**Questions**
- A) In the COVID19 study methods, what total number of subjects did the researchers estimate was required?
- B) Rewrite the COVID19 study methods between "We compared several" and "200 replications respectively).", inclusive, replacing "bootstrap" with "resampling".

**Text block**
════════════════════
The outcome was the diagnosis of COVID19 infection. Final diagnosis of COVID19 was assessed as follows (Fig. 1): in case of negative chest CT-scan, patient was considered as COVID19 negative ; in case of positive CT-scan and positive RT-PCR, patient was considered as COVID19 positive; in case of CT-scan results “not typical” of COVID19 infection and negative RT-PCR, patient was considered as COVID19 negative; in case of a very suspect COVID19 lesion of at the CT-scan and negative RT-PCR, patient was tested for other respiratory virus and was reassessed by a second expert physician (respiratory or infectious disease specialist).
During the implementation of the study, we had assumed an average prevalence of 15% of COVID19 positivity among the eligible population over the inclusion period (first phase of the virus diffusion at the regional level), about 10 candidate-predictors and a minimum R² of 0.15. We estimated the number of events (COVID19 positive patients) required at a minimum of 83 (13), i.e. a total number of subjects required of 553 patients.
Statistical analysis: development
Analysis were performed with R release 3.6.1(14) and R studio release 1.2.5001.
We performed a complete-case analysis. No imputation was performed. One important variable (“Anosmia or ageusia”) had more than 50% of missing data because it was not collected from the beginning, so we used the class “not known” in order to keep both the variable and the patients with missing data on the model.
We compared several modeling and screening approaches by cross-validation using variables associated with outcome with a p-value < 0.20 in bivariate analysis. Logistic regression with stepwise selection have been selected as better approach, based on optimization of C-statistic. We verified stability of the selected variables (“bootStepAIC” package) and stability of the coefficient estimation by bootstrap (100 and 200 replications respectively).
Statistical analysis: internal validation
The model has been developed on the entirety of original data. Performance, calibration and discrimination parameters have also been estimated on the total base (“apparent parameters”) then corrected by optimism (“corrected parameters”). The optimism has been estimated by bootstrap (15).
We especially estimated the corrected R², the corrected intercept and slope of calibration equation and the bias-corrected Somers D with the “rms” package developed by Harrell (16). We estimated the corrected AUROC (C-statistic) with the same approach. Then, apparent and corrected-by-optimism sensitivities, specificities, accuracies, error rates and predictive values were estimated for several thresholds. As we wanted to minimize the risk of infecting non-COVID19 units, the threshold was chosen with a view of limiting the number of false negatives.
Statistical analysis: temporal validation
Based on the final model developed in the original data, we estimated AUROC (C-statistic) and sensitivities, specificities, accuracies, error rates and predictive values for several thresholds on patients of the secondary data.
In order to improve our methodology, we used the TRIPOD checklist to report our methods and results
The study protocol was approved by the Ethics Committee Ouest-6 France (Brest: 1276 HPS 3) (NCT: RC31/20/0149). Patients received information on their participation at the study. No signed consent was required.
════════════════════
**Data provided**
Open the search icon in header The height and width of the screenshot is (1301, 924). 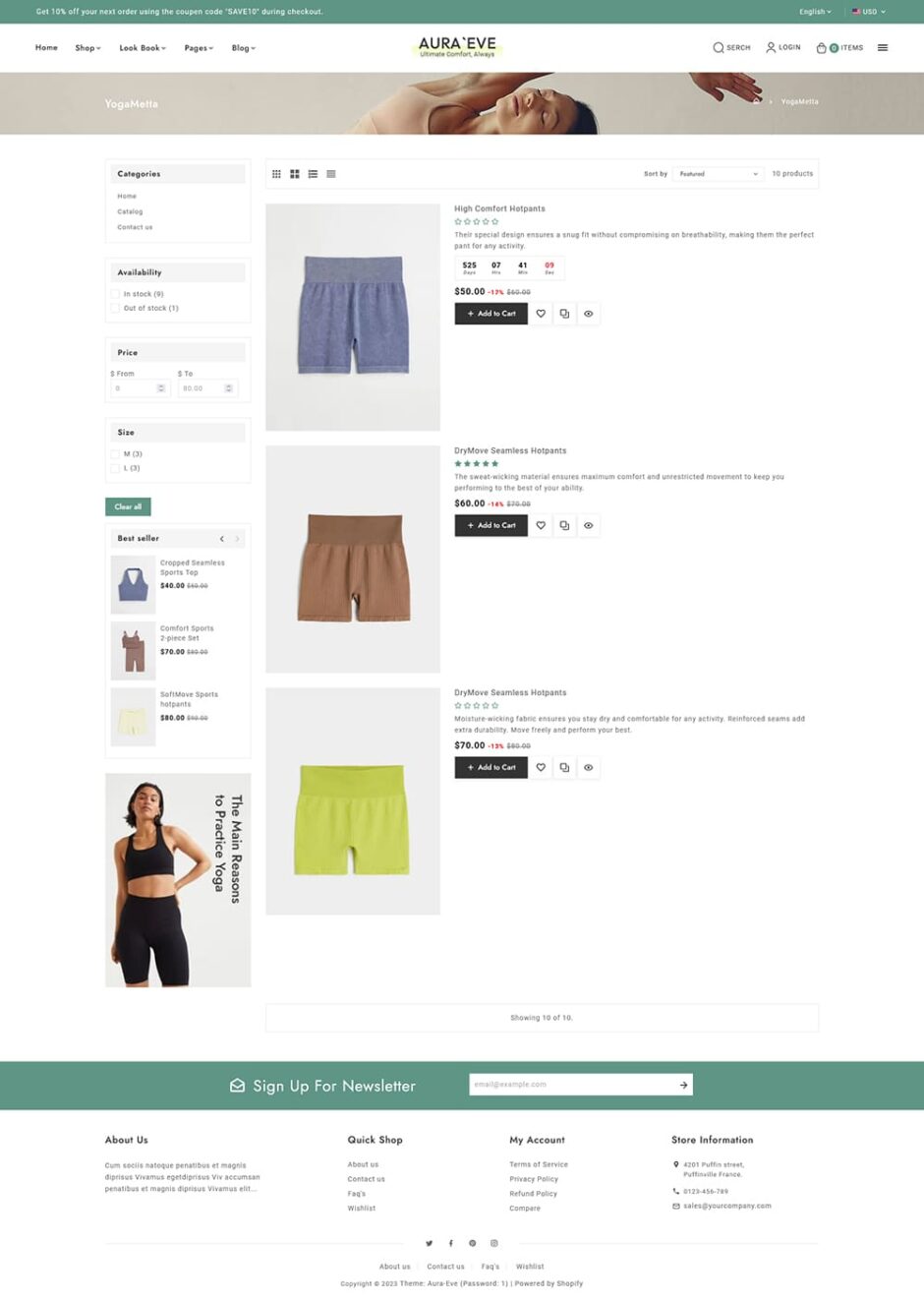[x=719, y=47]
════════════════════
**Results for the exercise**
- A) 553 patients.

- B)
We compared several modeling and screening approaches by cross-validation using variables associated with outcome with a p-value < 0.20 in bivariate analysis. Logistic regression with stepwise selection have been selected as better approach, based on optimization of C-statistic. We verified stability of the selected variables (“bootStepAIC” package) and stability of the coefficient estimation by resampling (100 and 200 replications respectively).